**EXCERPT TO READ**
# THE FARMING GAME Farming Game Instructions Student Directions

• Slides: 31

THE FARMING GAME

Farming Game Instructions • Student Directions: You are to assume the role of a farm family who has just homesteaded land in central Nebraska. You have just selected a 160 acre farm along the Platte River, which you will farm for three years -- 1885, 1886, and 1887. You have purchased all the necessary farm equipment and you have come west on the Union Pacific Railroad. Your homestead is one of the first in this area. You selected it because you may graze your livestock on public land at no cost. But you can only plant up to 3 different crops in one year. • In addition to your equipment, you have \$1500 to start your farm. You must not invest \$300 which you will need to live on, and \$200 which you must have at the end of the year to ship your crops.

• As you begin the game, you have \$1000 to invest in crops or livestock. Listed on the scoring sheet is the cost-per-acre for each crop. You may also spend some of your money for livestock. The scoring sheet lists the price per animal. Animals may be grazed on public land at no cost. All costs, such as seed, labor, supplies, taxes, and maintenance are included in your cost per acre, or per animal

• To begin the game, look at the sheet entitled "Farming Game 1885 -1887. " On the line at, the top fill in \$ 1000 as your capital and the year 1885. Then, select which crop, or crops, you wish to plant. For example: if you plant 160 acres of corn and use all your land, the cost will be 160 x \$5 = \$800. You will have \$200 left to invest in livestock. If you select cattle and spend your remaining \$200, you may purchase 20 cows (20 cows x \$10 each = \$200).

• Figuring your Profits: When everyone in the class has spent their capital, the teacher will read/post the rate of investment returns (the amount you will multiply times the amount you invested in a crop). For example: if you spent \$200 on cattle and the 1885 investment return for cattle was 1, you would multiply \$200 x 1 = \$200 = zero profit.

• When you have calculated your profit or loss on each investment, total them. This becomes your capital for the year 1886. In the earlier example, the total profit made for 1885 for raising corn and cattle (corn \$1600 and cattle \$200) was \$1800. Using the amount on your Total Profits line for 1885, allocate your money for the year 1886. Be sure to subtract the \$500 needed for living expenses and -shipping costs. Do the same for 1887.

**GIVEN PROBLEM 1**
In the farming game instructions, along which river is the selected farm located?

**RECORD SET**
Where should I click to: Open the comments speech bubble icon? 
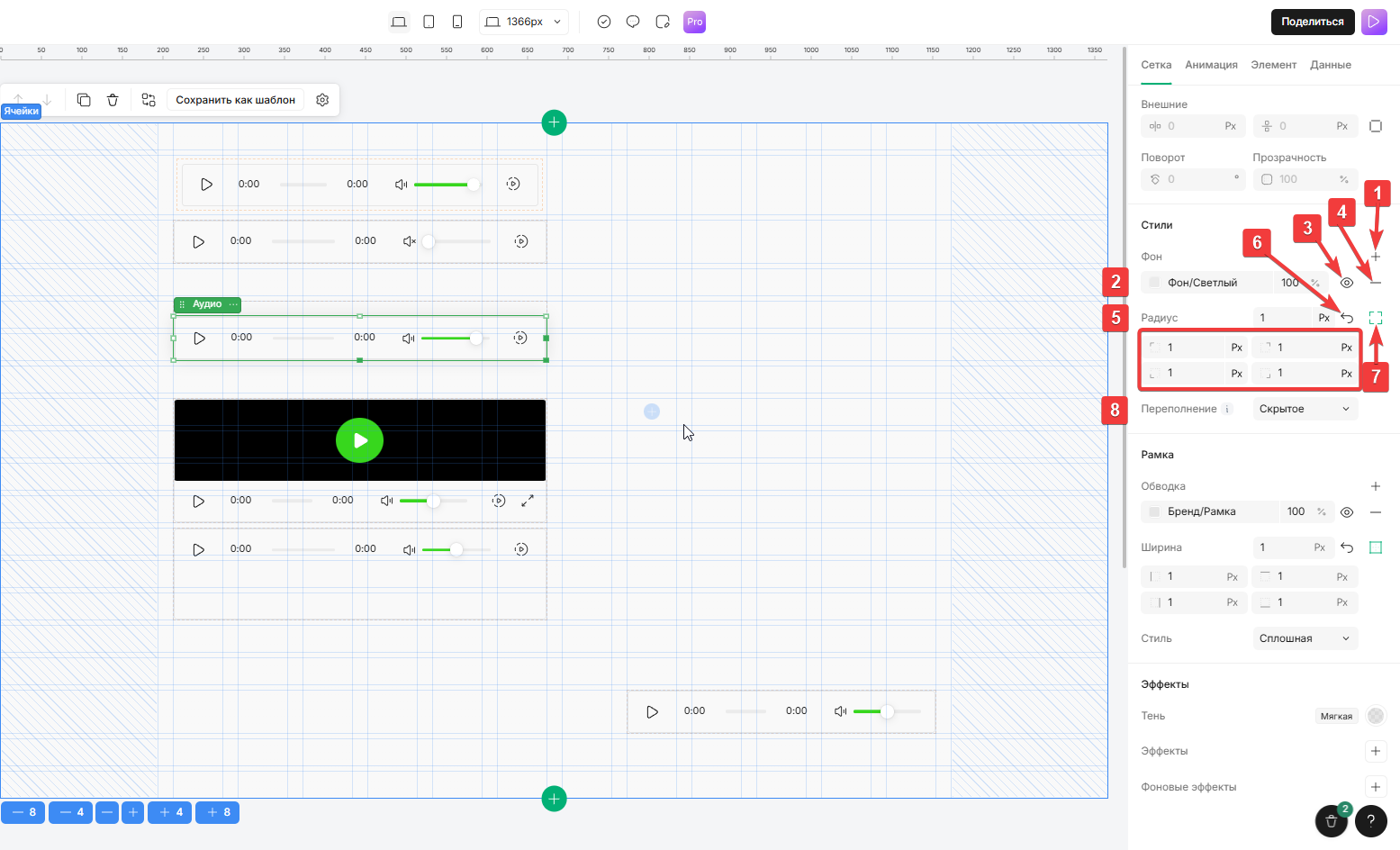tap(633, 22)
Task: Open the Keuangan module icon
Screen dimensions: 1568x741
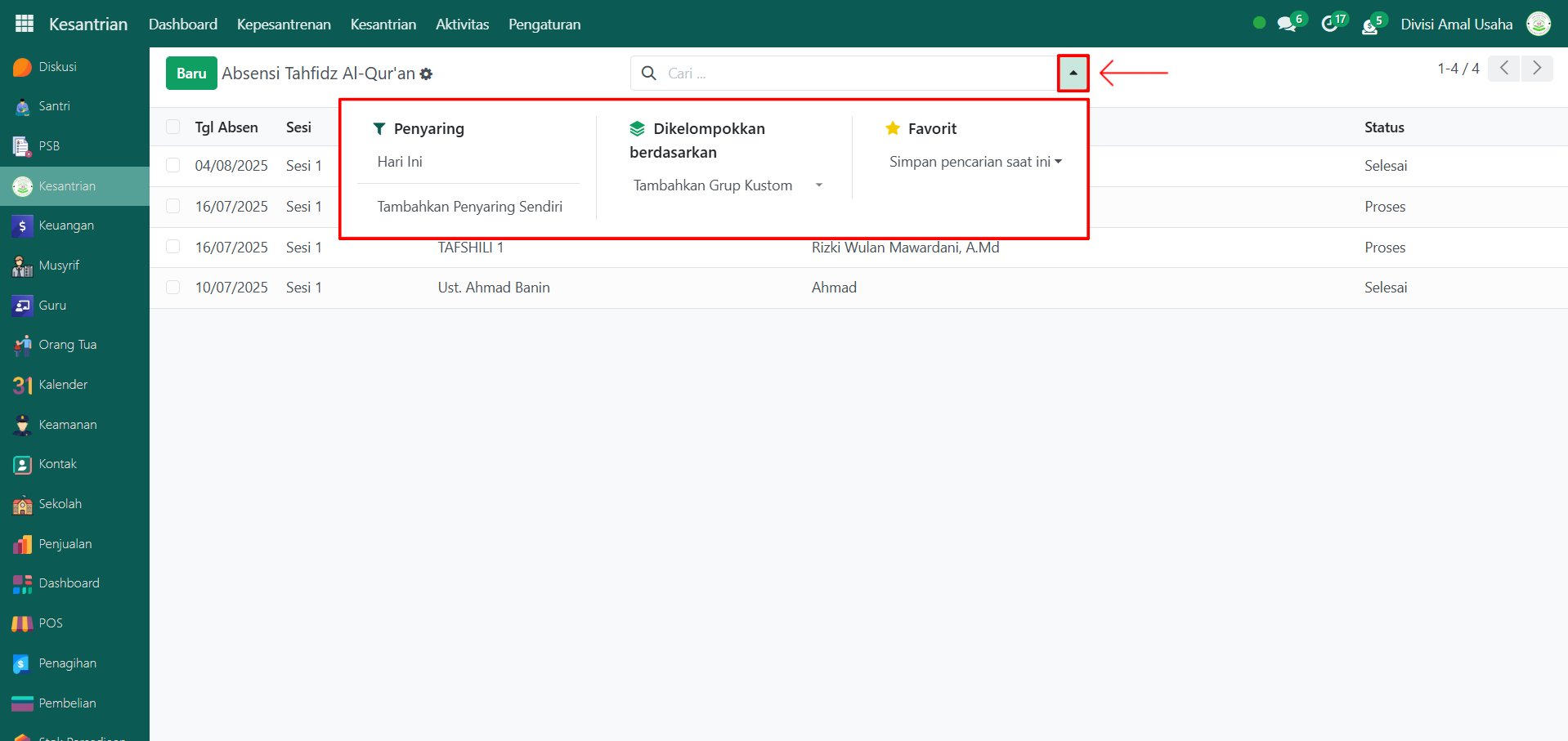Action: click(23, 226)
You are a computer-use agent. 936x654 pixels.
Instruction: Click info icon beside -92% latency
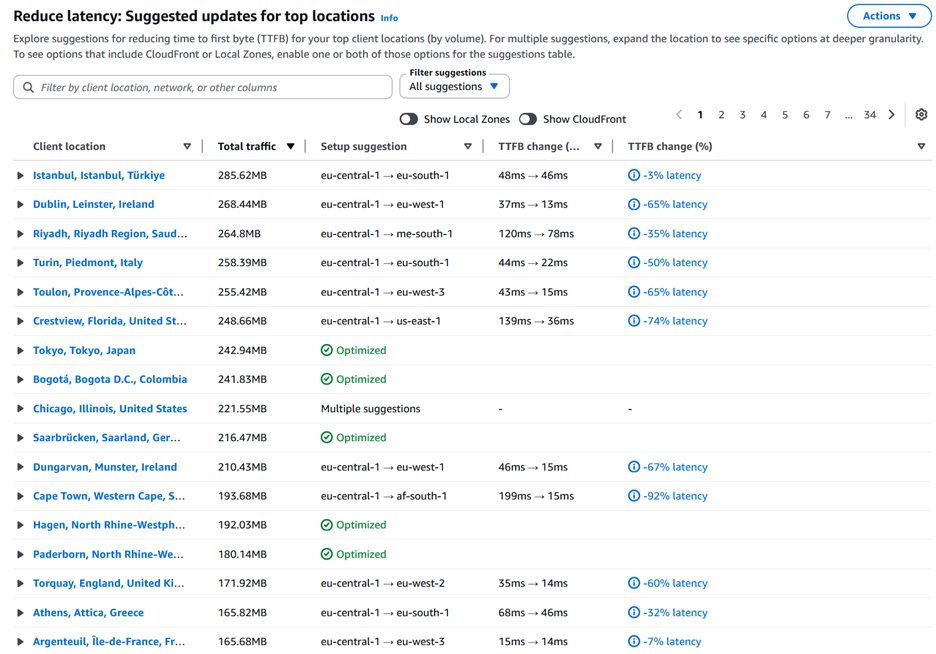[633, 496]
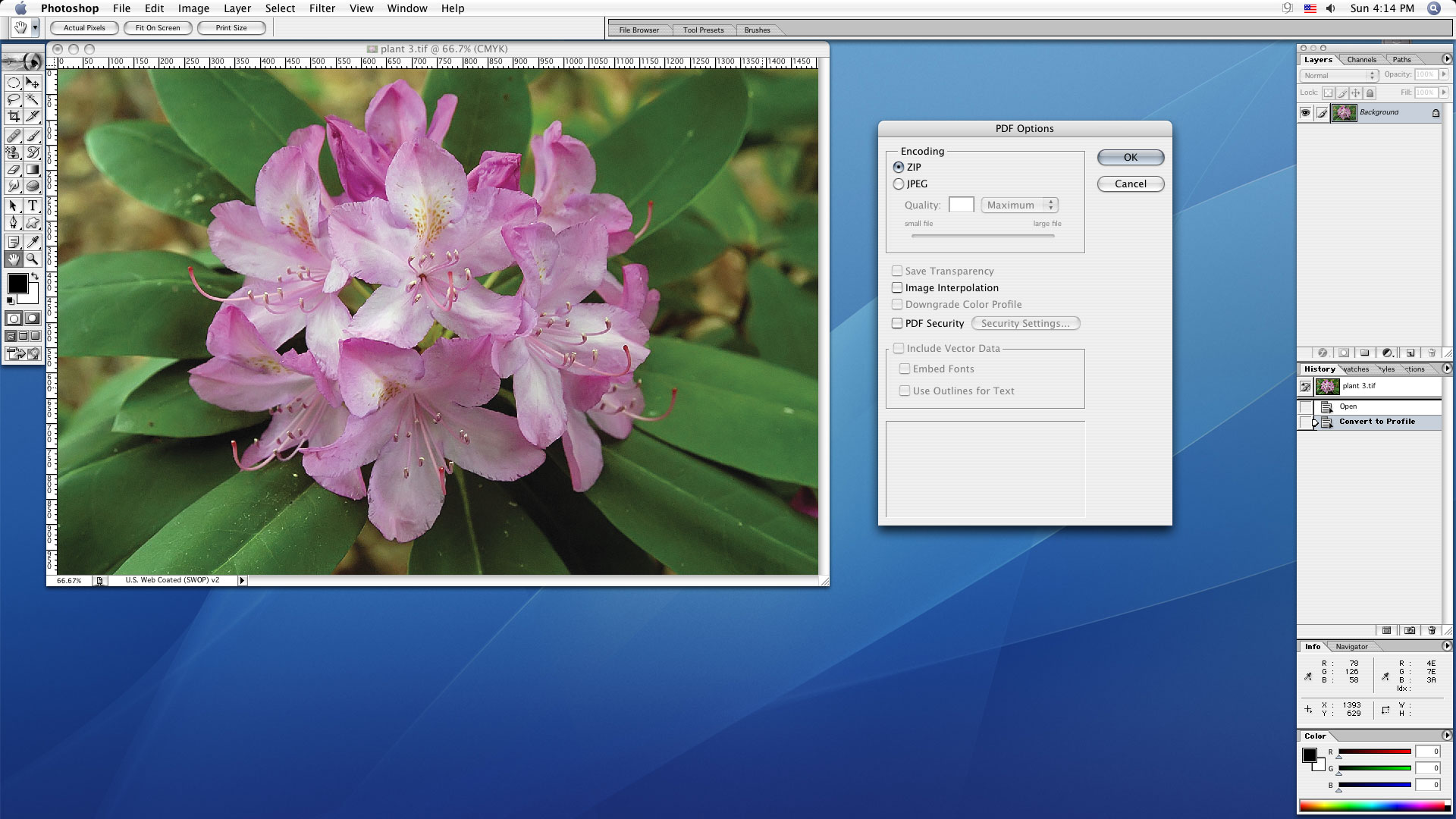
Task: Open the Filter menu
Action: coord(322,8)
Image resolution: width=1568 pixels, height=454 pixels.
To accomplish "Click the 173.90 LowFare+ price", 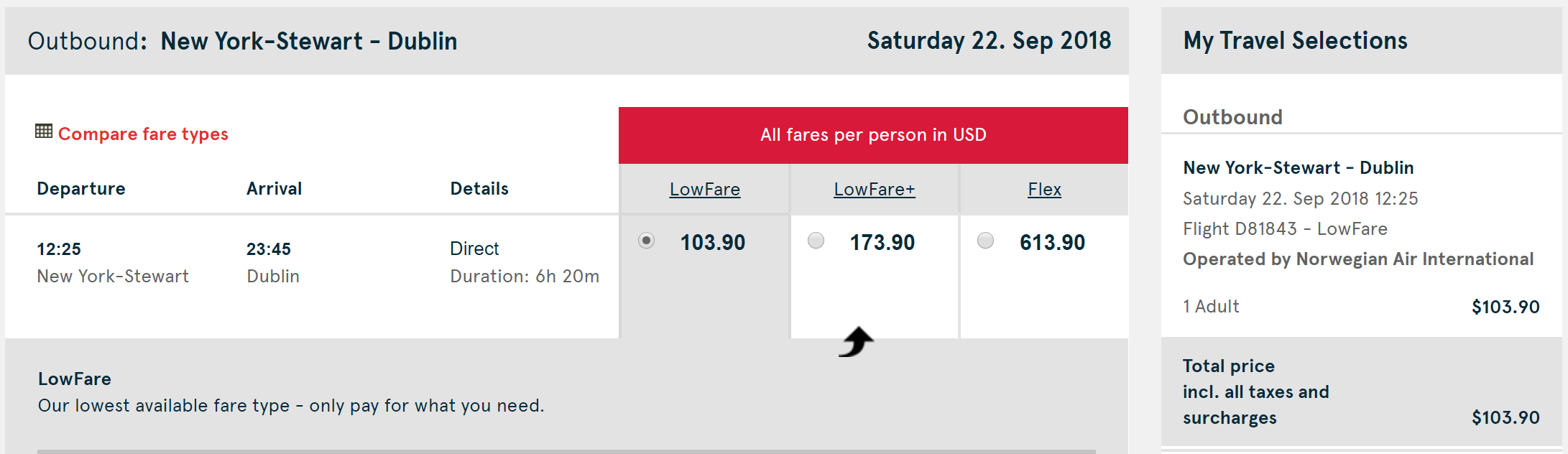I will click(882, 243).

**GIVEN PROBLEM 2**
Copy the lines of the entries from the line with "Task: Open the Keuangan module icon" to the line with "Action: coord(322,8)", including both, and leave out the pictures.

**EXPECTED ANSWER 1**
The Platte River.

**EXPECTED ANSWER 2**
Task: Open the Keuangan module icon
Screen dimensions: 1568x741
Action: click(23, 226)
You are a computer-use agent. 936x654 pixels.
Instruction: Click info icon beside -92% latency
[633, 496]
Task: Open the Filter menu
Action: coord(322,8)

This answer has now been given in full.